*Stored data*.
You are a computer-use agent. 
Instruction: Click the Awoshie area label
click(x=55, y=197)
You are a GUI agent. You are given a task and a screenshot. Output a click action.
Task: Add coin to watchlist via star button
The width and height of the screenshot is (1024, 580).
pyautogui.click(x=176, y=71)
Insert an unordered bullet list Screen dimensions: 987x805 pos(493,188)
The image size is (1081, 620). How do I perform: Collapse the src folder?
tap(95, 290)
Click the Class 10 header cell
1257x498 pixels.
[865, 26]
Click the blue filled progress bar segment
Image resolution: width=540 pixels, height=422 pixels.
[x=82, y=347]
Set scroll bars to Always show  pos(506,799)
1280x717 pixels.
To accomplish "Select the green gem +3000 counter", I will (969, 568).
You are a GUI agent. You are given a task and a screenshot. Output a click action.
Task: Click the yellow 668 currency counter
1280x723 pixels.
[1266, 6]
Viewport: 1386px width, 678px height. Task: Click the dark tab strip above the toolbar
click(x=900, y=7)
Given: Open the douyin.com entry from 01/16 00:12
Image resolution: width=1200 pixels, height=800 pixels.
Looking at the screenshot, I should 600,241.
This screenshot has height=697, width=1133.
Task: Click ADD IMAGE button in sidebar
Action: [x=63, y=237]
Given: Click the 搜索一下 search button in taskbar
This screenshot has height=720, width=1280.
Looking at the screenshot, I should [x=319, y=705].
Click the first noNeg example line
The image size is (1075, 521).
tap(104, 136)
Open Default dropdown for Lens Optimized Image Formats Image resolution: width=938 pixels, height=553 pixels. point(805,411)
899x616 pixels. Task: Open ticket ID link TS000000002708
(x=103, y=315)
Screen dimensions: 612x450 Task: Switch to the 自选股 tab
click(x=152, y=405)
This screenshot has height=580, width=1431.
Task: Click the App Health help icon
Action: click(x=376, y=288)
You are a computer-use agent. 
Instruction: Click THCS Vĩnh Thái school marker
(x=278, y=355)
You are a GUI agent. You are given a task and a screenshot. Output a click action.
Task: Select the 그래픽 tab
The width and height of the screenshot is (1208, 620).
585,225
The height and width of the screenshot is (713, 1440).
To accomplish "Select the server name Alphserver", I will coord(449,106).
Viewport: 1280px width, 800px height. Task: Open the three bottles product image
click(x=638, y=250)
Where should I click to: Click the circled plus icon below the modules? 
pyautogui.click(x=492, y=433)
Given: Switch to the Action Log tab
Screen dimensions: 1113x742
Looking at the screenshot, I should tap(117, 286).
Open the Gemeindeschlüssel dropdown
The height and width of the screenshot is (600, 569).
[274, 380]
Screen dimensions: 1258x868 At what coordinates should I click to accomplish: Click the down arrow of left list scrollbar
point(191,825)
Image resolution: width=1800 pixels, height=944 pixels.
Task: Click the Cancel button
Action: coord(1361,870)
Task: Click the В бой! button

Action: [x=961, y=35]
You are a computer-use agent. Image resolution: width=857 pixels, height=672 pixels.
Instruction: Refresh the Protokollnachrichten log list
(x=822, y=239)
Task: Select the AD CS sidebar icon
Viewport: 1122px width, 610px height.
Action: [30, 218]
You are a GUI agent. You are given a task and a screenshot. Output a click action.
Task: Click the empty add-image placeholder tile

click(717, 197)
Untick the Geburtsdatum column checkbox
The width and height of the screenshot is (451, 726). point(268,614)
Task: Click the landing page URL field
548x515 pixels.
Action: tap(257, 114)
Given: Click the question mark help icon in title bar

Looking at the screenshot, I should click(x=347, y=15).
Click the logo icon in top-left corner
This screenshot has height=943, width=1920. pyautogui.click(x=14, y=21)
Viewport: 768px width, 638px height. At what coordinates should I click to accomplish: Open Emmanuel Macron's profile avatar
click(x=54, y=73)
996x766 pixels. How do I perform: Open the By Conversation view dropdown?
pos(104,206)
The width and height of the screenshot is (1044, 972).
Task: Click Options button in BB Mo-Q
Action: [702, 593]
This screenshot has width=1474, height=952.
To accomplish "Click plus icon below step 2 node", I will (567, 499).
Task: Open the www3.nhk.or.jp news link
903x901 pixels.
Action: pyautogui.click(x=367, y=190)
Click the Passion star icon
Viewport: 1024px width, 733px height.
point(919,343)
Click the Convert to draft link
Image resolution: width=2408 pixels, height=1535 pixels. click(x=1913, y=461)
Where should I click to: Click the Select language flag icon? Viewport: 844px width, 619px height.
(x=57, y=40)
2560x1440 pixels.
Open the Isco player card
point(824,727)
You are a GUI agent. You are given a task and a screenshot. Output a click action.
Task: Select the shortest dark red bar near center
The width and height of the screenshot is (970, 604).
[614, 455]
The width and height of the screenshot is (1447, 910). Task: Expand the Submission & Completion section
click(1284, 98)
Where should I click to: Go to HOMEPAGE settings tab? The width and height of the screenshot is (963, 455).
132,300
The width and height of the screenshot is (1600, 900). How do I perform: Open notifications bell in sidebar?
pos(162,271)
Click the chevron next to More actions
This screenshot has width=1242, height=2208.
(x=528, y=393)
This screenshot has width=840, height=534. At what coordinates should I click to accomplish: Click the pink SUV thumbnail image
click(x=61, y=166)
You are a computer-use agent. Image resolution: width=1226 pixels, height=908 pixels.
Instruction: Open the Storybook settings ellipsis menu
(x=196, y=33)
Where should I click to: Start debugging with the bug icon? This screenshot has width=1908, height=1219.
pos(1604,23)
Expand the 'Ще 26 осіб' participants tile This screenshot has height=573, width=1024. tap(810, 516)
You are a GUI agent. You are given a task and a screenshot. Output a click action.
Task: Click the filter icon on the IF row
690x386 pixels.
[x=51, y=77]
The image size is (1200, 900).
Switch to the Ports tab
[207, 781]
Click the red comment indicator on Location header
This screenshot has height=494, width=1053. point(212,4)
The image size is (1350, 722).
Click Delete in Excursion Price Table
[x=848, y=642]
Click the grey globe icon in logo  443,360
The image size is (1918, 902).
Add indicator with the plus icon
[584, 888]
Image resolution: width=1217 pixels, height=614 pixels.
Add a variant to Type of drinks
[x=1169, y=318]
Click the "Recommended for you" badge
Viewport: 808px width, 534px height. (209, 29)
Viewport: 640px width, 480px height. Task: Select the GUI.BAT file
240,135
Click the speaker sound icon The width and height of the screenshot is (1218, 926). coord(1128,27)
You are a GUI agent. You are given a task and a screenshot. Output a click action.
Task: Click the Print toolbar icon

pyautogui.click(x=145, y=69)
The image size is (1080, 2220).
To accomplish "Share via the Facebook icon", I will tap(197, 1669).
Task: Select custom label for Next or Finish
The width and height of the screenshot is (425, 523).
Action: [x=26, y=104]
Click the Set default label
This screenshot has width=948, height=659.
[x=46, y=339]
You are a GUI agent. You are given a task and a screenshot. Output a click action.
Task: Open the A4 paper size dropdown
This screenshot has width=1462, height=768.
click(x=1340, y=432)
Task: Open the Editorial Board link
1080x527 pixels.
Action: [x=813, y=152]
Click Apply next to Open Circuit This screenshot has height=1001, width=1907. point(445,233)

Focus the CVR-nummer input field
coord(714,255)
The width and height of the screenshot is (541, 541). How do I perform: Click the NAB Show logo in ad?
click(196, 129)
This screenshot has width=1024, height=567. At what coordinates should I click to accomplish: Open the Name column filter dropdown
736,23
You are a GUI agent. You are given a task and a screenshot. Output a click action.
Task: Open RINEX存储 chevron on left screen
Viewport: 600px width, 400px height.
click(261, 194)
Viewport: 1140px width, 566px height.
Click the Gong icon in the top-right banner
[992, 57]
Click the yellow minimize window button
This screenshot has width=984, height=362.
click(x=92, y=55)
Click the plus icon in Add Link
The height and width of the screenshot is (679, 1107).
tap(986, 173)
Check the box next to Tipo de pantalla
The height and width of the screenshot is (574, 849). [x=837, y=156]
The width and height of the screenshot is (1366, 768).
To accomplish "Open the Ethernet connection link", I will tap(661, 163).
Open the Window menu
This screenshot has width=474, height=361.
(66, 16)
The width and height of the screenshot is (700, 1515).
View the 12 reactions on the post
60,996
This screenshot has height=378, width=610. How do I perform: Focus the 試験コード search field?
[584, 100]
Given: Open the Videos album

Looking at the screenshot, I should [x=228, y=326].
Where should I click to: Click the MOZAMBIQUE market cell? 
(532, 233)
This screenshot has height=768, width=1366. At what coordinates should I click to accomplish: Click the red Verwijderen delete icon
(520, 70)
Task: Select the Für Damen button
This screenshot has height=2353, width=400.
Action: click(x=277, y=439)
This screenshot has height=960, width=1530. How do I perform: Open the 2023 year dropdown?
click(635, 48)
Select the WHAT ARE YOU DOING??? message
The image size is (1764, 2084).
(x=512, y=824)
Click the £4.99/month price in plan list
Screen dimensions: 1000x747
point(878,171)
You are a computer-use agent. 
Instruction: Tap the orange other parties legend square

*Aim of the exercise*. Beginning with the line that contains "Click the £4.99/month price in plan list", each line of the records above through the last one must be printed word for word.

*Exercise response*.
Click the £4.99/month price in plan list
Screen dimensions: 1000x747
point(878,171)
You are a computer-use agent. 
Instruction: Tap the orange other parties legend square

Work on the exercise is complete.